URL: http://svn.apache.org/r1494983
Log:
updated w/ some info about 1.5 improvements

Modified:
    accumulo/site/trunk/content/notable_features.mdtext

Modified: accumulo/site/trunk/content/notable_features.mdtext
URL: http://svn.apache.org/viewvc/accumulo/site/trunk/content/notable_features.mdtext?rev=1494983&r1=1494982&r2=1494983&view=diff
==============================================================================
--- accumulo/site/trunk/content/notable_features.mdtext (original)
+++ accumulo/site/trunk/content/notable_features.mdtext Thu Jun 20 13:31:28 2013
@@ -136,7 +136,8 @@ Scans will not see data inserted into a 
 If consecutive keys have identical portions (row, colf, colq, or colvis), there
 is a flag to indicate that a portion is the same as that of the previous key.

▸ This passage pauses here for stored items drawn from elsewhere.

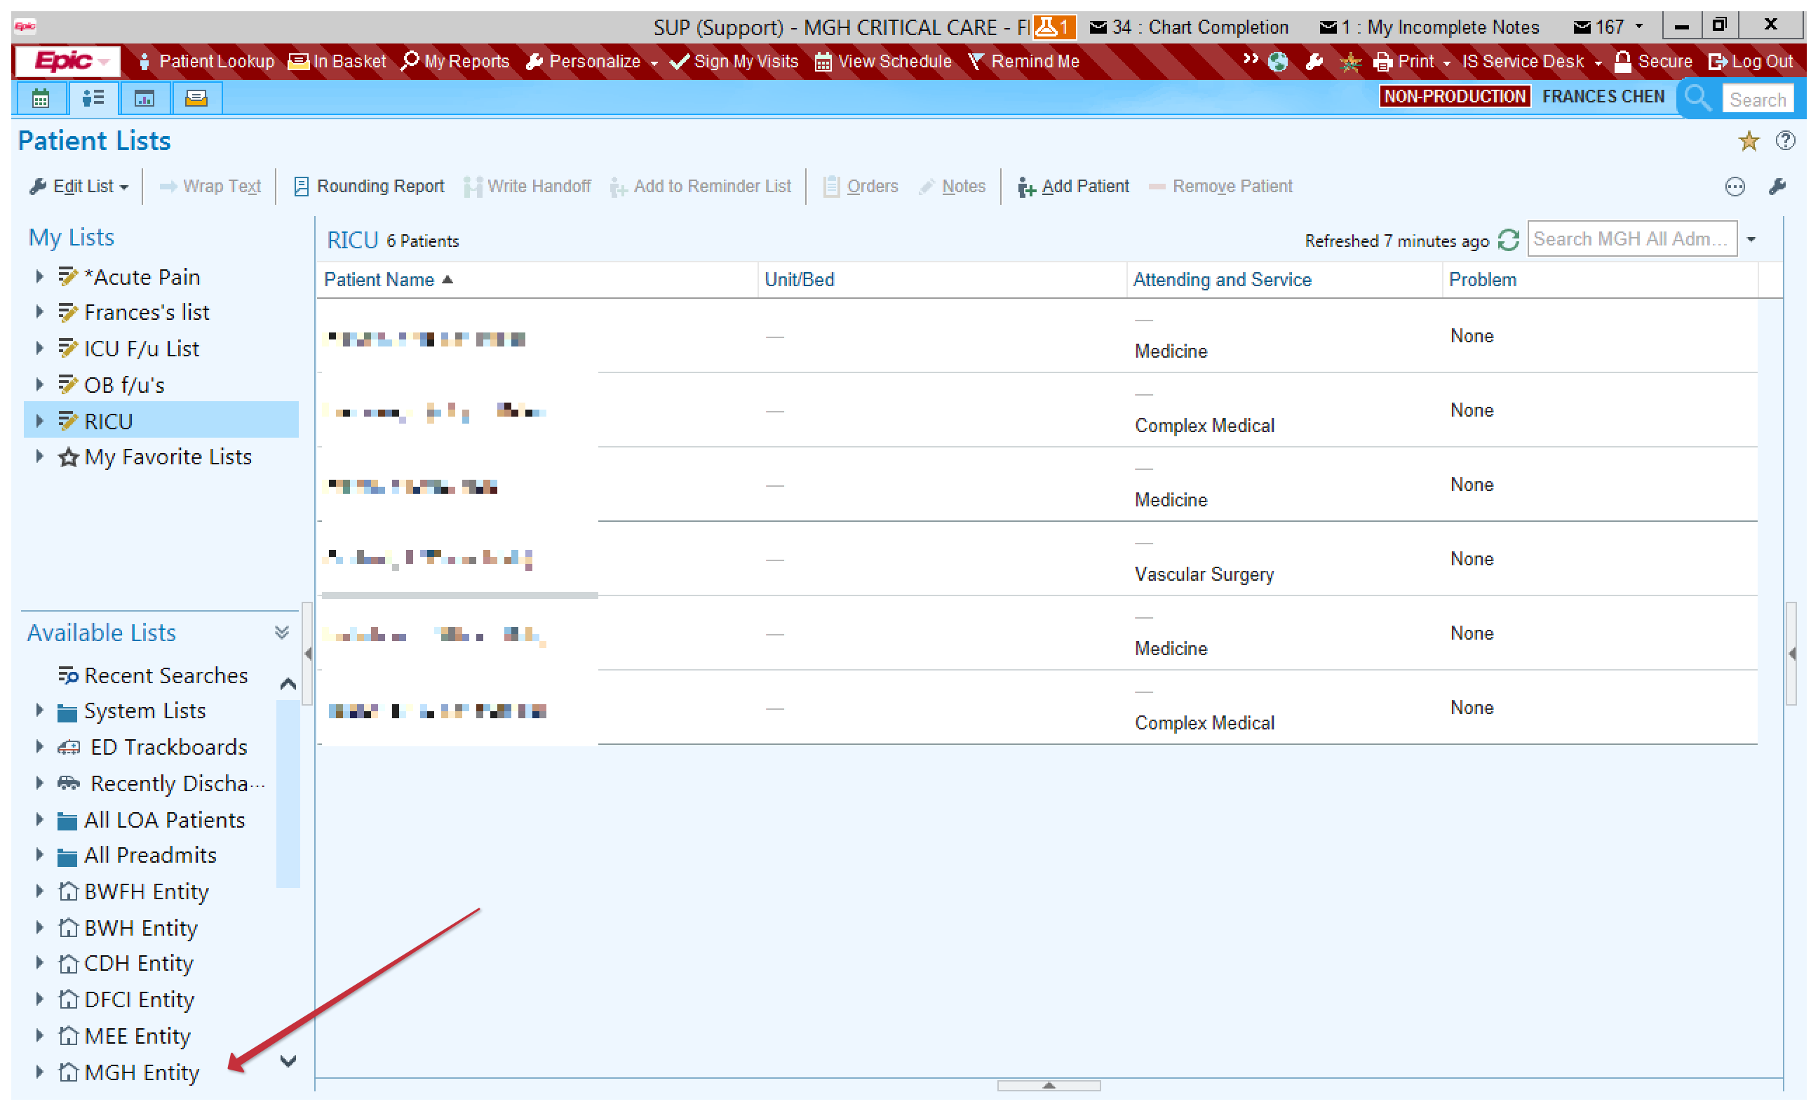Viewport: 1818px width, 1111px height.
Task: Collapse the Available Lists section
Action: coord(282,632)
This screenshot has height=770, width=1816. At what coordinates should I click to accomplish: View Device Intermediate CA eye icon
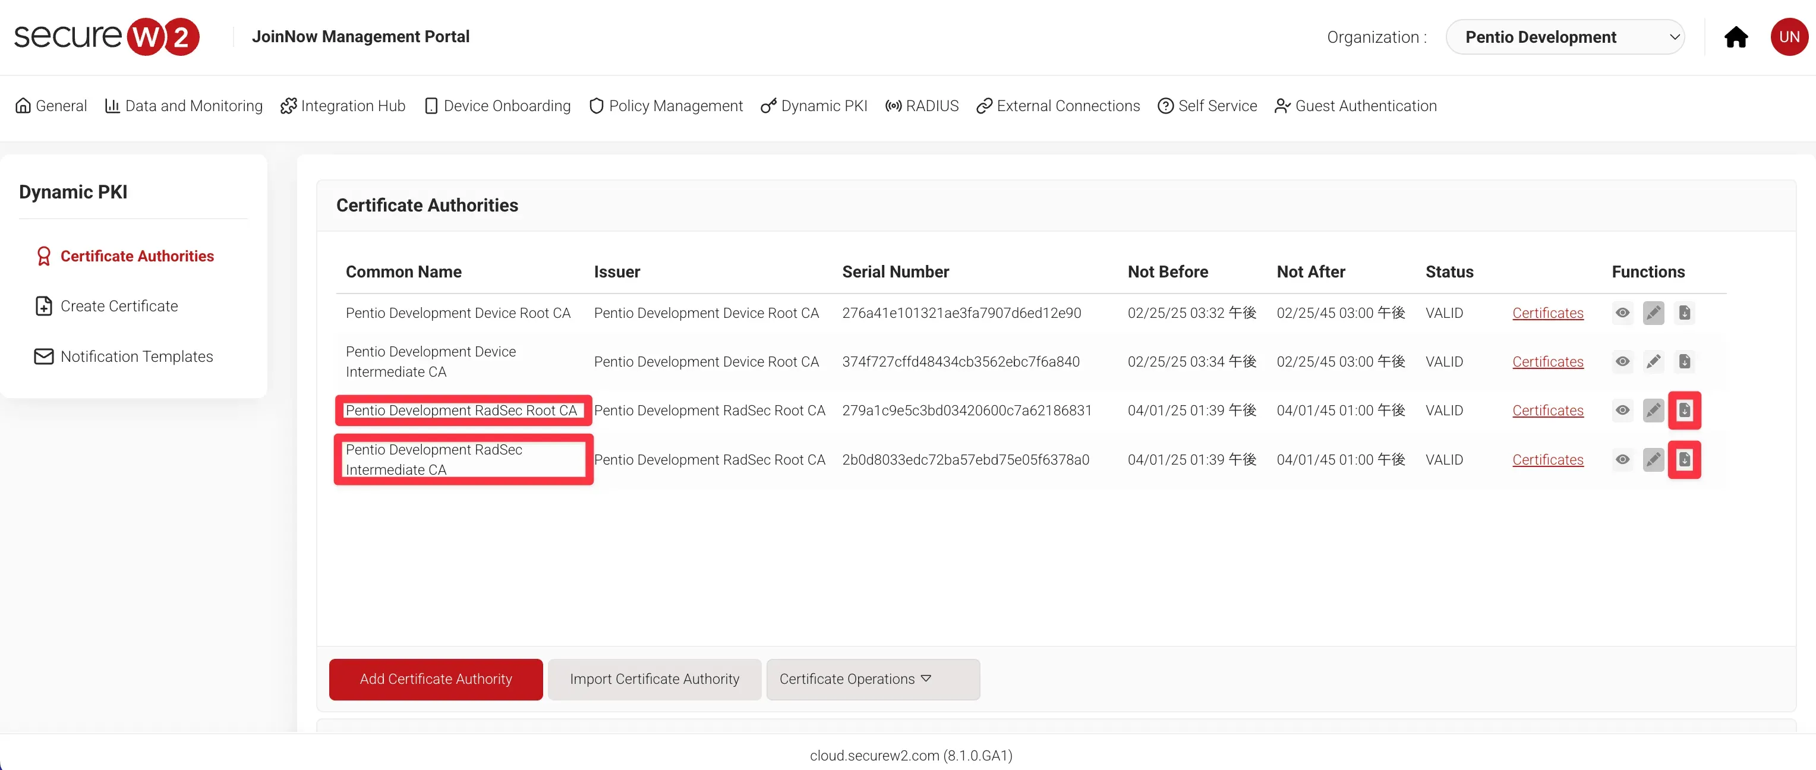1622,362
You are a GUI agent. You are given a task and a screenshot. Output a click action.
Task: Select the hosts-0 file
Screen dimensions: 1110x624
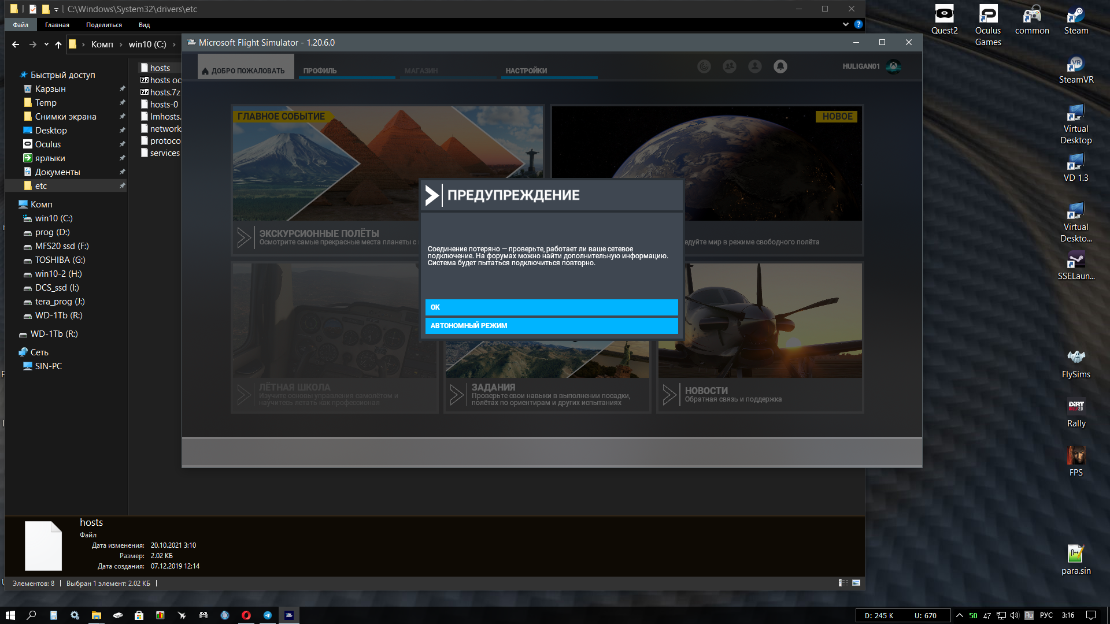tap(164, 105)
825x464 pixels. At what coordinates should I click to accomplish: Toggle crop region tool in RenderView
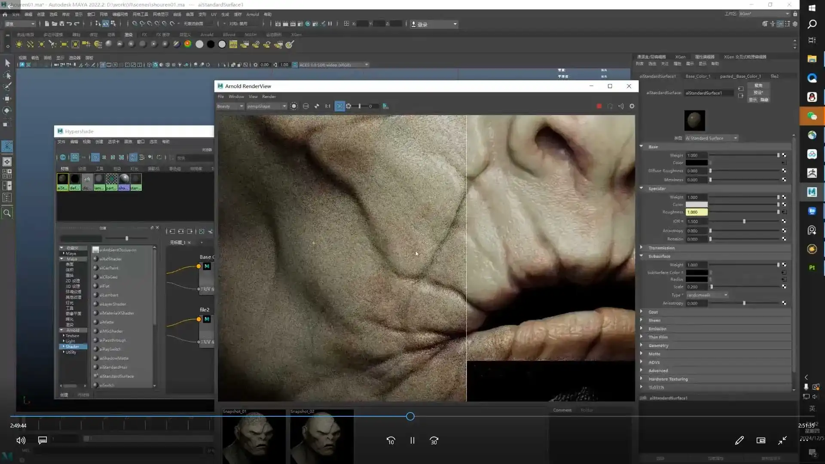[339, 106]
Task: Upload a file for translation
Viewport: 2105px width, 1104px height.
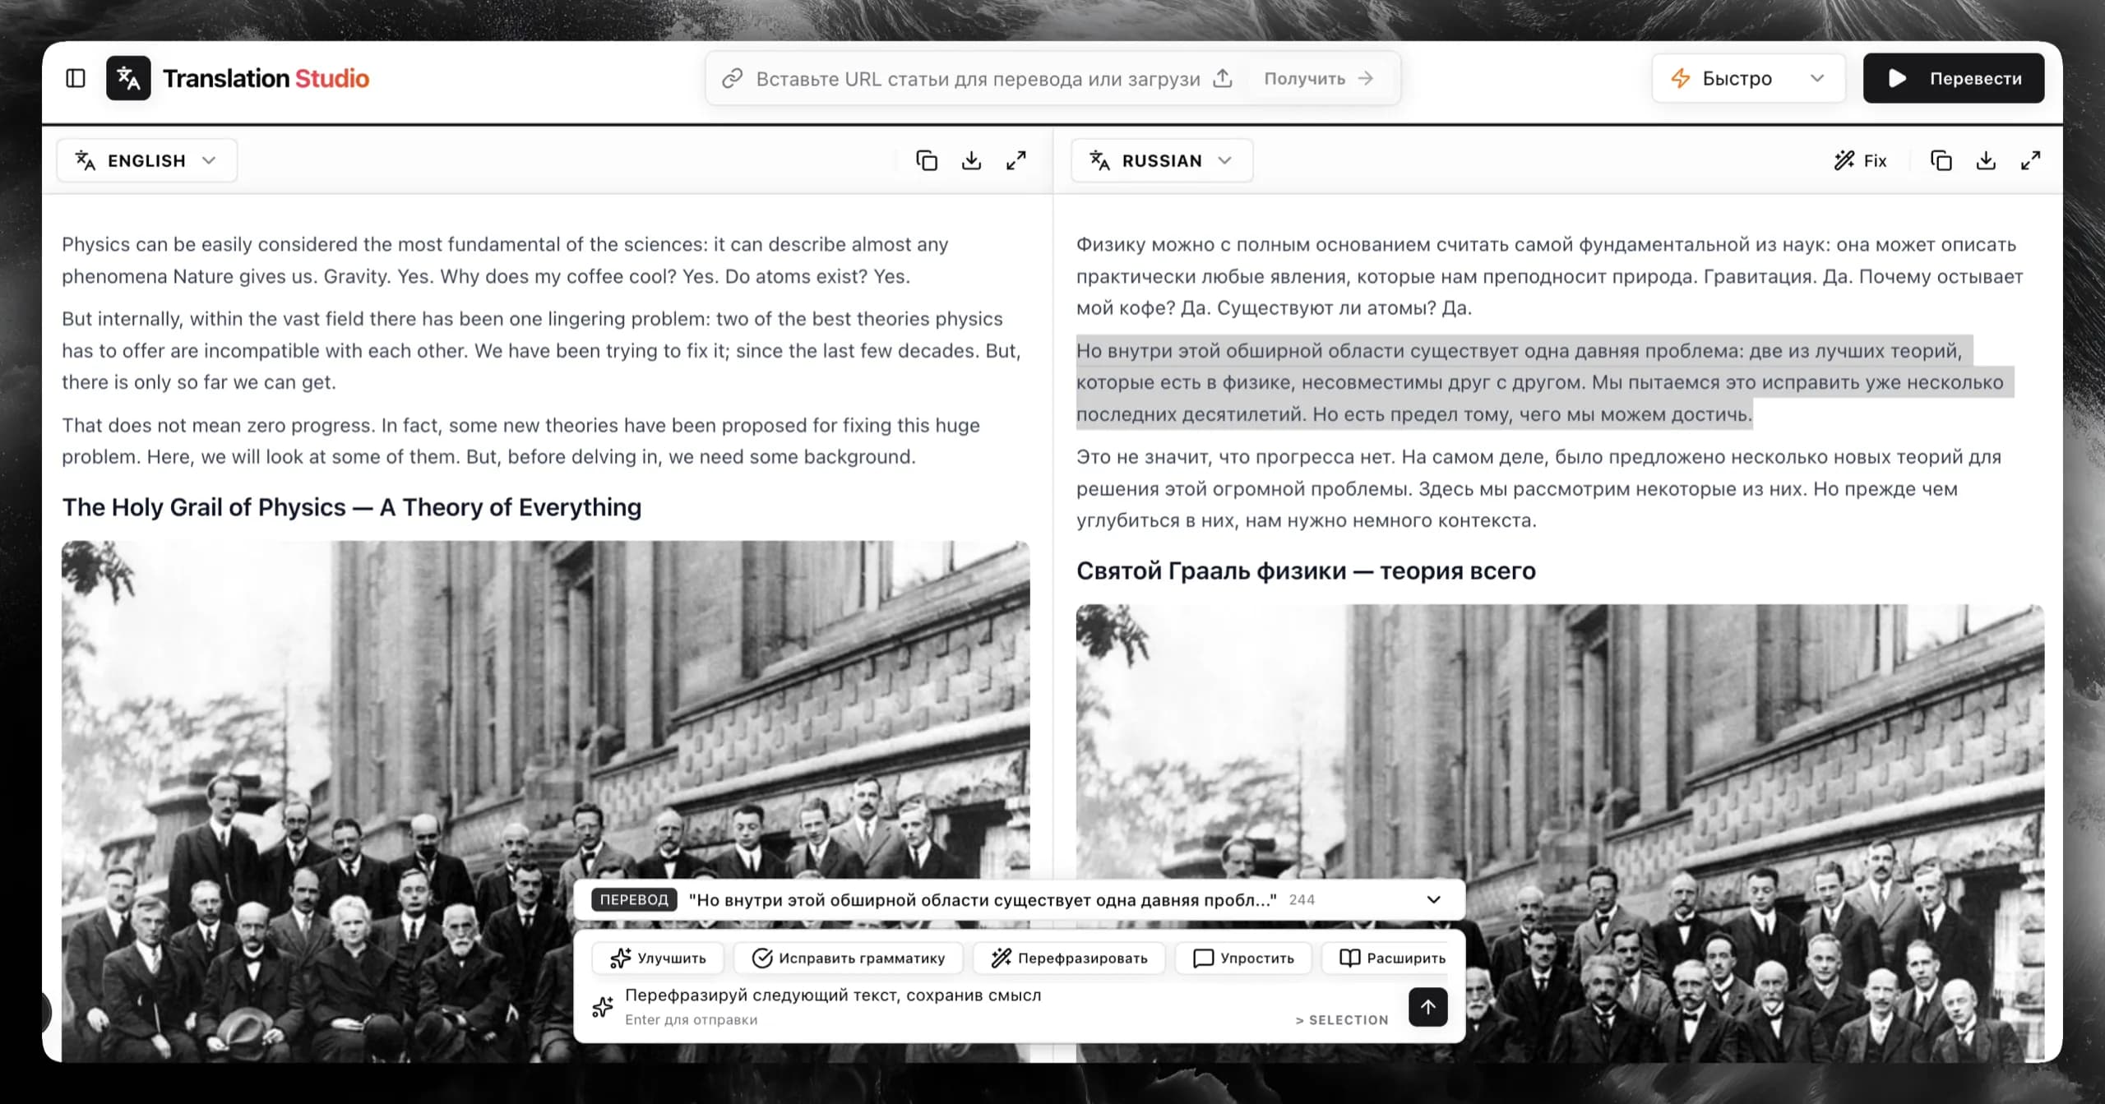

 This is applied when keys are stored on disk and when transferred over the
-network.
+network.  Starting with 1.5, prefix erasure is supported.  When its cost 
+effective, prefixes repeated in subsequent key fields are not repeated.
 
 ### Native In-Memory Map
 
@@ -170,6 +171,16 @@ written. When an index block exceeds the
 written out between data blocks. The size of index blocks is configurable on a
 per table basis.
 
+### Binary search in RFile blocks (1.5)
+
+RFile uses its index to locate a block of key values.  Once it reaches a block 
+it performs a linear scan to find a key on interest.  Starting with 1.5, Accumulo
+will generate indexes of cached blocks in an adaptive manner.  Accumulo indexes 
+the blocks that are read most frequently.  When a block is read a few times, a 
+small index is generated.  As a block is read more, larger indexes are generated 
+making future seeks faster. This strategy allows Accumulo to dynamically respond 
+to read patterns without precomputing block indexes when RFiles are written.
+
 ## Testing <a id="testing"></a>
 
 ### Mock
@@ -177,6 +188,13 @@ per table basis.
 The Accumulo client API has a mock implementation that is useful writing unit
 test against Accumulo. Mock Accumulo is in memory and in process.
 
+### Mini Accumulo Cluster (1.5 & 1.4.4)
+
+Mini Accumulo cluster is a set of utility code that makes it easy to spin up 
+a local Accumulo instance running against the local filesystem.  Mini Accumulo
+is slower than Mock Accumulo, but its behavior is mirrors a real Accumulo 
+instance more closely.  
+
 ### Functional Test
 
 Small, system-level tests of basic Accumulo features run in a test harness,
@@ -236,6 +254,13 @@ could be different from the Accumulo nod
 
 Accumulo can be a source and/or sink for map reduce jobs.
 
+### Thrift Proxy (1.5 & 1.4.4)
+
+The Accumulo client code contains a lot of complexity.  For example, the 
+client code locates tablets, retries in the case of failures, and supports 
+concurrent reading and writing.  All of this is written in Java.  The thrift
+proxy wraps the Accumulo client API with thrift, making this API easily
+available to other languages like Python, Ruby, C++, etc.
 
 ## Extensible Behaviors <a id="behaviors"></a>
 
@@ -327,6 +352,12 @@ was growing.  Without this feature, inge
 constant rate, even as scan performance decreases because tablets have too many
 files.
 
+### Loading jars using VFS (1.5)
+
+User written iterators are a useful way to manipulate data in data in Accumulo.  
+Before 1.5., users had to copy their iterators to each tablet server.  Starting 
+with 1.5 Accumulo can load iterators from HDFS using Apache commons VFS.
+
 ## On-demand Data Management <a id="ondemand_dm"></a>
 
 ### Compactions
@@ -335,7 +366,8 @@ Ability to force tablets to compact to o
 compacted.  This is useful for improving query performance, permanently
 applying iterators, or using a new locality group configuration.  One example
 of using iterators is applying a filtering iterator to remove data from a
-table. 
+table. As of 1.5, users can initiate a compaction with iterators only applied to 
+that compaction event.
 
 ### Split points
 
@@ -356,6 +388,11 @@ mutated independently. Testing was the m
 feature. For example to test a new filtering iterator, clone the table, add the
 filter to the clone, and force a major compaction.
 
+### Import/Export Table (1.5)
+
+An offline tables metadata and files can easily be copied to another cluster and 
+imported.
+
 ### Compact Range (1.4)
 
 Compact each tablet that falls within a row range down to a single file.